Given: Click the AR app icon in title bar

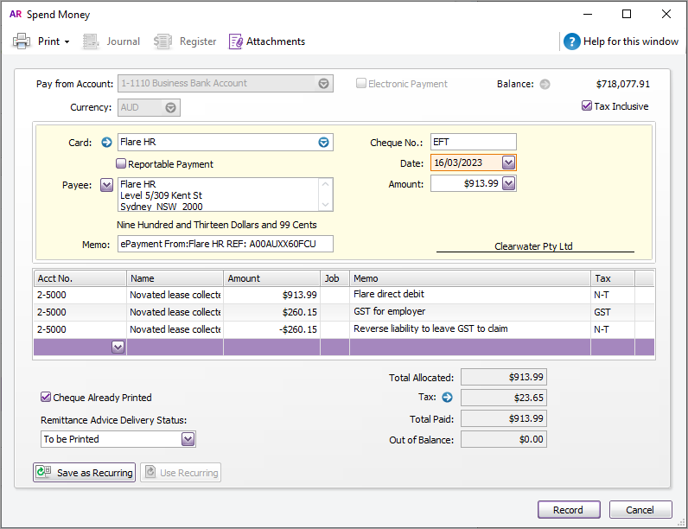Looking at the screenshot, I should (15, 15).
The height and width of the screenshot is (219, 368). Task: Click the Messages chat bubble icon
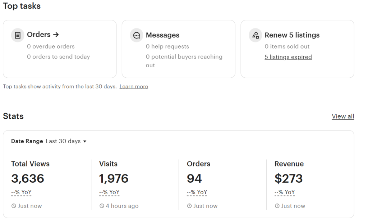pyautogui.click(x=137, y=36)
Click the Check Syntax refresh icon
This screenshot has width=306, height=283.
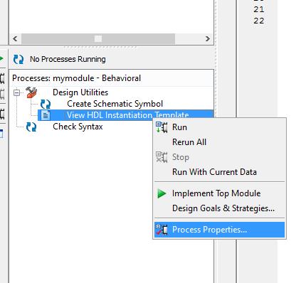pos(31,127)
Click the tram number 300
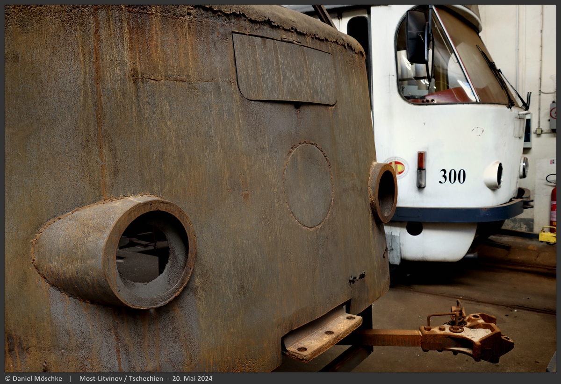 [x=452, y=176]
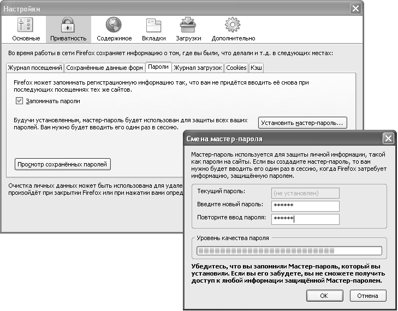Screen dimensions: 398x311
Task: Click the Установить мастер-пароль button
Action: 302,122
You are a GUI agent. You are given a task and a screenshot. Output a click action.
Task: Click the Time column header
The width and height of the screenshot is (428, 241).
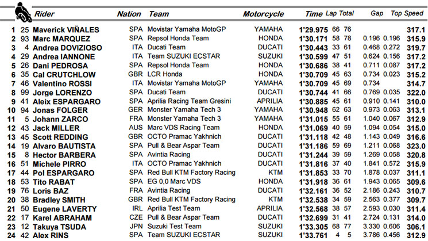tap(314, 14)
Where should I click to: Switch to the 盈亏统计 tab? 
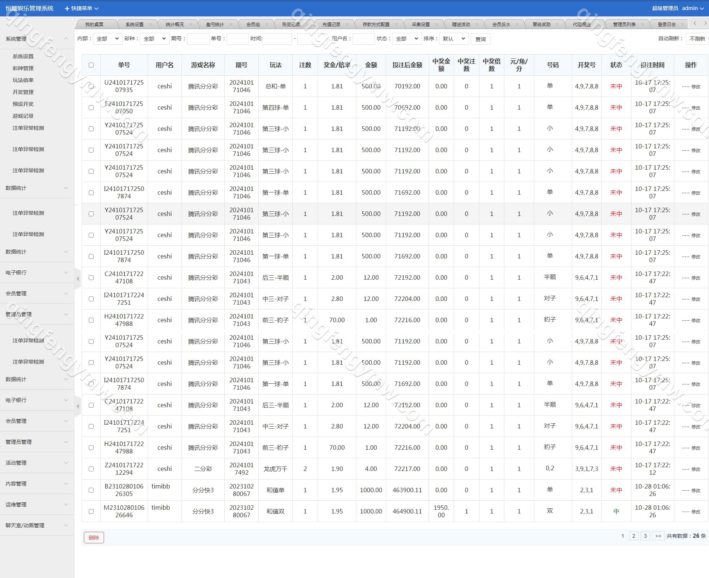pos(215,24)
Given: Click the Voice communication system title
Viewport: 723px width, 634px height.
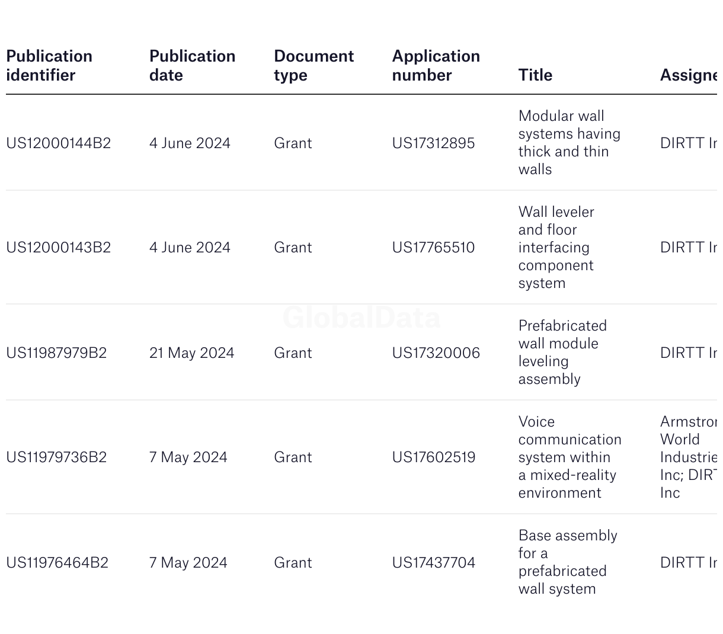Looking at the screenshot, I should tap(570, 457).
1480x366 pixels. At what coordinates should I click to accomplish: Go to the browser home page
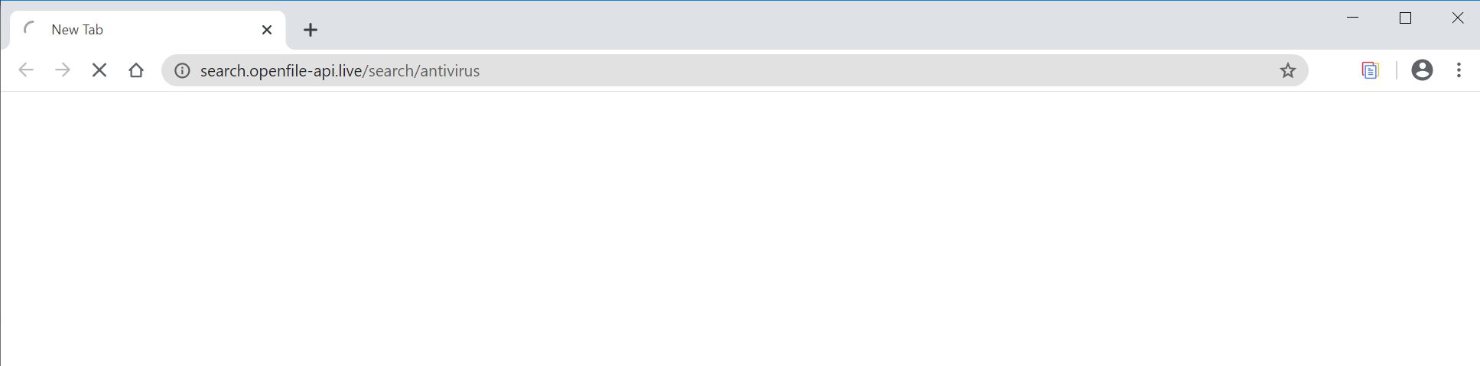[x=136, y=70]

——————

Exactly the lines running from the one with "Viewport: 723px width, 634px height." through the end of the listing above must be output, both ends included. No pictures belong in the output.

### Task solution
Viewport: 723px width, 634px height.
Looking at the screenshot, I should tap(570, 457).
1480x366 pixels. At what coordinates should I click to accomplish: Go to the browser home page
[x=136, y=70]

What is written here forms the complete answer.